His books on the cultural history of Bosnia and Herzegovina, Bosnia and Herzegovina: The Cultural History and Inner Country have been translated into German, Czech and English.

He has edited and prepared several library editions for the publisher Svjetlost, among other, he published books:

- Bogdan Bogdanović, Knjiga kapitela (1991)
- Jurgis Baltrušaitis, Fantastični srednji vijek (1991)
- Ernst Benz, Duh i život istočne crkve (1991)
- Koran (preveo Mićo Ljubibratić), reprint izdanja iz 1895. godine (1990)
- Julijan Jelenić, Kultura i bosanski franjevci I-II, reprint izdanja iz 1912–15. (1990)
- Anto Kovačić, Biobibliografija franjevaca Bosne Srebrene (1991)
- Nerkez Smailagić, Leksikon islama (1990)

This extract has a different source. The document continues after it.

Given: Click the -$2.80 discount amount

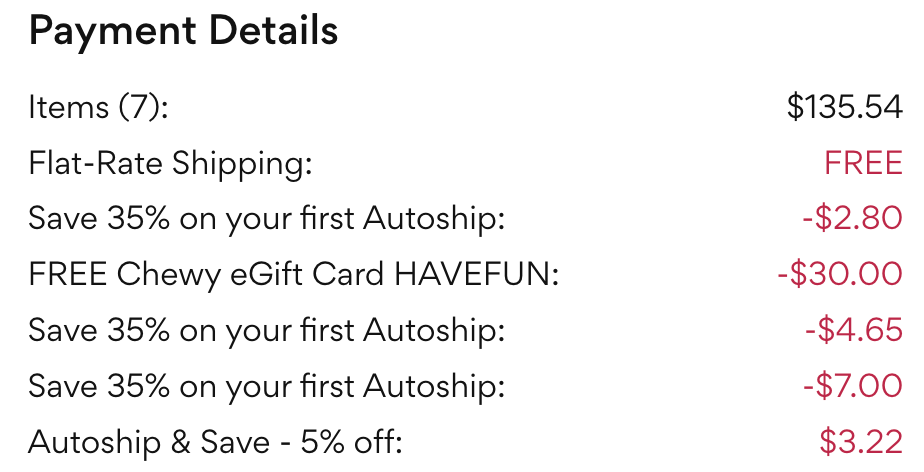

He was a member of the editorial board of the magazine for the culture of democracy Erasmus in Zagreb, and one of the founders and editors of the independent news magazine Tjednik. He started and edited twenty issues of the Sarajevo magazine for culture, science, society and politics, Forum Bosnae. Between 1993 and 1997, he edited with Nenad Popović the edition of Bosnian exile literature Ex Ponto at the Zagreb publishing house Durieux. He edited the BH Dani literary library, in which 60 books were published during 2004–2005. With the Sarajevo-Zagreb publisher Synopsis, he started and edited the library From Bosnia Srebrena, a selected writings of Bosnian Franciscans from the 17th to the 20th century in twenty volumes.

He was a co-signatory of an open letter with four other Bosnian Croat intellectuals, Ivo Komšić, Miljenko Jergović, Mile Stojić and Ivan Kordić, sent from Sarajevo on 6 January 1992 to Croatian President Franjo Tudjman, describing him as a political figure "responsible for the political destruction of Bosnia and Herzegovina".

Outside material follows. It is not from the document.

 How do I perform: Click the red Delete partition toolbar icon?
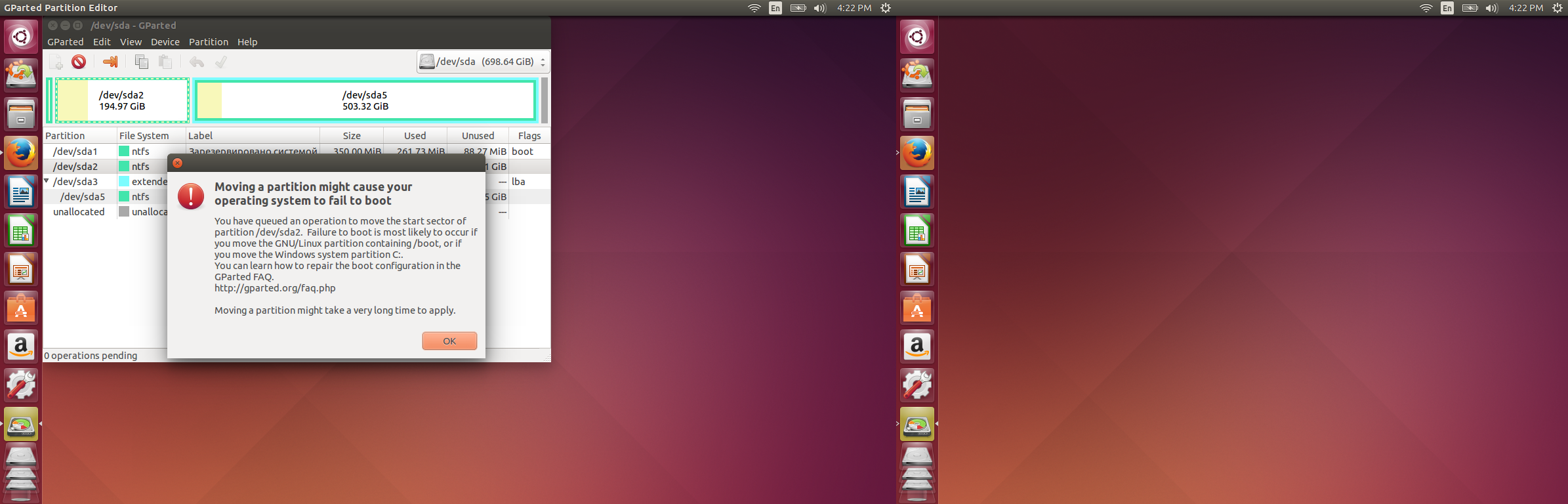click(x=79, y=62)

== P. E. N. Bosnia and Herzegovina ==
Ivan Lovrenović, together with several Bosnian writers, was one of the co-founders of the Bosnian P.E.N. Center on October 31, 1992, in Sarajevo.

After the letter of the Association, signed by 42 members and published on May 9, 2020, protesting the commemorative Mass for the Bleiburg massacre in 1945 in the Cathedral of the Sacred Heart of Jesus in Sarajevo on May 16, 2020, Lovrenović with Ivica Đikić, Miljenkom Jergovićem, and Željkom Ivankovićem in an open letter published on Lovrenovic's website, stated that he does not consider himself a member of this association anymore. One of the reasons cited in the letter was both Association and the Sarajevo administration alleged tolerance of nationalism and fascism, which allows the glorification of the Ustasha movement through naming the streets using movement sympathizers and members names.

== Bibliography ==
Books:

- Obašašća i basanja, poetska proza (Sarajevo 1975, Zagreb 2004)
- Putovanje Ivana Frane Jukića, roman (Mostar 1977, Sarajevo 1984, Zagreb 2003, Banja Luka 2005)
- Bosna i Hercegovina, ilustrovana monografija (Sarajevo 1980)
- Književnost bosanskih franjevaca, hrestomatija (Sarajevo 1982)
- Skice, lajtmotivi, eseji (Banja Luka 1986)
- Labirint i pamćenje, kulturnohistorijski esej o Bosni (Sarajevo 1989, 1990, Klagenfurt 1994)
- Liber memorabilium, roman (Zagreb 1994, 2003)
- Ex tenebris, sarajevski dnevnik (Zagreb 1994)
- Welt ohne Brücke – Svijet bez mosta, eseji (Berlin 1994)
- Bosna, kraj stoljeća, eseji, članci (Zagreb 1996)
- Unutarnja zemlja - kratki pregled kulturne historije Bosne i Hercegovine (Zagreb 1998, 1999, 2004)
- Bosnien und Herzegowina: Eine Kulturgeschichte (Bozen-Wien 1998)
- Bosna a Hercegovina: Kratky prehled kulturni historie (Praha 2000)
- Bosnia: A Cultural History, predgovor: Ammiel Alcalay (London-New York 2001)
- Bosanski Hrvati - esej o agoniji jedne evropsko-orijentalne mikrokulture (Zagreb 2002)
- Ex tenebris, eseji, članci, razgovori (Zagreb 2005)
- Duh iz Sindžira, članci, eseji, polemike (Zagreb 2005)
- Poslije kraja (kronike) (Zagreb 2005)
- Sedam dana po Bosni (Zagreb 2009)
- Bosna i Hercegovina - Budućnost nezavršenog rata; (sa Miljenkom Jergovićem) Novi liber, Zagreb 2010. ISBN 978-953-6045-07-5

Anthologies:

- Antologija bosanskohercegovačke pripovijetke XX vijeka, s Enverom Kazazom i Nikolom Kovačem (Sarajevo 2000)
- Za gradom jabuka, 200 najljepših sevdalinki (Sarajevo 2005)

Texts for documentaries:

- Sto godina Zemaljskog muzeja u Sarajevu (1989)
- Stoljeća Bosne Srebrene (1990)

== Awards ==

- 2014. - Nagrada "Meša Selimović", Nestali u stoljeću - for best novel.